Why Intel Bought Habana: A Strategic Acquisition in Desperation
To understand Gaudi you need to understand why Intel spent $2 billion to buy a three-year-old Israeli startup in December 2019.
Intel's business model had always been built on general-purpose CPUs. The data center was their kingdom - Xeon processors were in virtually every server worldwide. Then, between 2012 and 2019, something broke that model permanently. Deep learning happened. And deep learning did not run well on CPUs.
NVIDIA, whose GPUs were originally designed for graphics rendering, turned out to have exactly the right architecture for neural network training: thousands of parallel compute units, high memory bandwidth, and a programming model (CUDA, released 2007) that let researchers express parallel operations naturally. By 2019, NVIDIA had over 90% market share in data center AI accelerators. Not because their hardware was perfect for AI - it was not, GPUs carry a lot of graphics-specific overhead - but because CUDA had twelve years of ecosystem investment behind it.

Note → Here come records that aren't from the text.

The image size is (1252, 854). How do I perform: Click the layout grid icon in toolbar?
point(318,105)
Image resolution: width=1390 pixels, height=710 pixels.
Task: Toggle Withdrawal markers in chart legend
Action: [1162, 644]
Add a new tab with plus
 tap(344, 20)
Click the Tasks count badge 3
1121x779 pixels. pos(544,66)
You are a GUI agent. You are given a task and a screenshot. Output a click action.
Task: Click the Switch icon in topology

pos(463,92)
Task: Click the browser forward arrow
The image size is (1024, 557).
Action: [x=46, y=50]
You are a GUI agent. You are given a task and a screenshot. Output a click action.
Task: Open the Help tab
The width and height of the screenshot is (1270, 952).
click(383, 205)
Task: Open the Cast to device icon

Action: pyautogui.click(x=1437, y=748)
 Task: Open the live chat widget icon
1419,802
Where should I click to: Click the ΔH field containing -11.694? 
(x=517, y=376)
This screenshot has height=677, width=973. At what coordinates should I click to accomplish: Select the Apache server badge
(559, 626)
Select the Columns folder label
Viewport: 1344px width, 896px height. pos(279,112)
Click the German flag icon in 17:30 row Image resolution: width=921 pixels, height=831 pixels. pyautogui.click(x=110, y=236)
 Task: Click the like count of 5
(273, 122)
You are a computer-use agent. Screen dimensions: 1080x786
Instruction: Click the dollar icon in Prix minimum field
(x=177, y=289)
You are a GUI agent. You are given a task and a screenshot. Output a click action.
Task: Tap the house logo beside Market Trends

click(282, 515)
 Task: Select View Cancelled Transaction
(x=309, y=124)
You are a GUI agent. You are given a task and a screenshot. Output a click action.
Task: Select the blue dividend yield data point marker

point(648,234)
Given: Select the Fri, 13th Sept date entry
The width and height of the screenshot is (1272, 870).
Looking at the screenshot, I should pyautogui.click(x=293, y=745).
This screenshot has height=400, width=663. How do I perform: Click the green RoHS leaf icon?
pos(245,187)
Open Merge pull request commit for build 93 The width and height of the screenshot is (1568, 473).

Libraries, tooling, tutorials, forum posts, and a generation of ML engineers who knew nothing else.
Intel tried to compete with their own efforts. The Nervana Neural Network Processor (NNP), acquired when Intel bought Nervana Systems in 2016 for $408 million, was supposed to be their answer. It was cancelled in 2020 before reaching meaningful production deployment. Intel's Xe GPU line had AI compute features but no serious deep learning ecosystem.
Habana Labs was different. Founded in 2016 by Avigdor Willenz (who had previously sold Galileo Technologies to Marvell) and Ran Halutz, the company had two products: Goya (2018), an inference chip, and Gaudi (2019), a training chip. Gaudi was specifically designed for distributed deep learning training from the ground up. It had on-chip networking. It had a programmable compute architecture. It had DRAM bandwidth competitive with NVIDIA's V100.
Intel paid $2 billion for Habana in December 2019 - six months after Google introduced the TPU v3. The acquisition was not about Habana's current products. It was about stopping the bleeding. Intel needed an AI training story before their data center business collapsed entirely under NVIDIA's dominance.
The resulting product line - Gaudi 2 (2022) and Gaudi 3 (2024) - represents that investment maturing. These are serious chips built for one purpose.
Historical Chip Timeline
| Chip | Year | Peak BF16 | Memory | Bandwidth | Notes |
|---|---|---|---|---|---|
| Habana Goya | 2018 | INT8 inference only | 32GB DRAM | 600 GB/s | Inference-only, pre-Intel |
| Habana Gaudi | 2019 | 125 TFLOPS | 32GB HBM | 1 TB/s | First training chip, pre-Gaudi 2 |
| Intel Gaudi 2 | 2022 | 865 TFLOPS BF16 | 96GB HBM2e | 2.45 TB/s | First major Intel-era chip |
| Intel Gaudi 3 | 2024 | 1835 TFLOPS BF16 | 128GB HBM2e | 3.7 TB/s | Direct H100 competitor |
For context: H100 SXM5 delivers 989 TFLOPS in FP8 (approximately 494 TFLOPS BF16). Gaudi 3 at 1835 TFLOPS BF16 is nominally 3.7x faster than H100 in BF16 on paper. Real-world training throughput is significantly closer due to memory access patterns, operator coverage, and software maturity - but Gaudi 3 is a genuine competitor in raw arithmetic, not a compromise chip.
Gaudi 2 Architecture: Inside the Chip
The Two Core Compute Engines
Gaudi 2 has two distinct types of compute hardware. Understanding this distinction is essential for understanding what Gaudi is fast at and where it struggles.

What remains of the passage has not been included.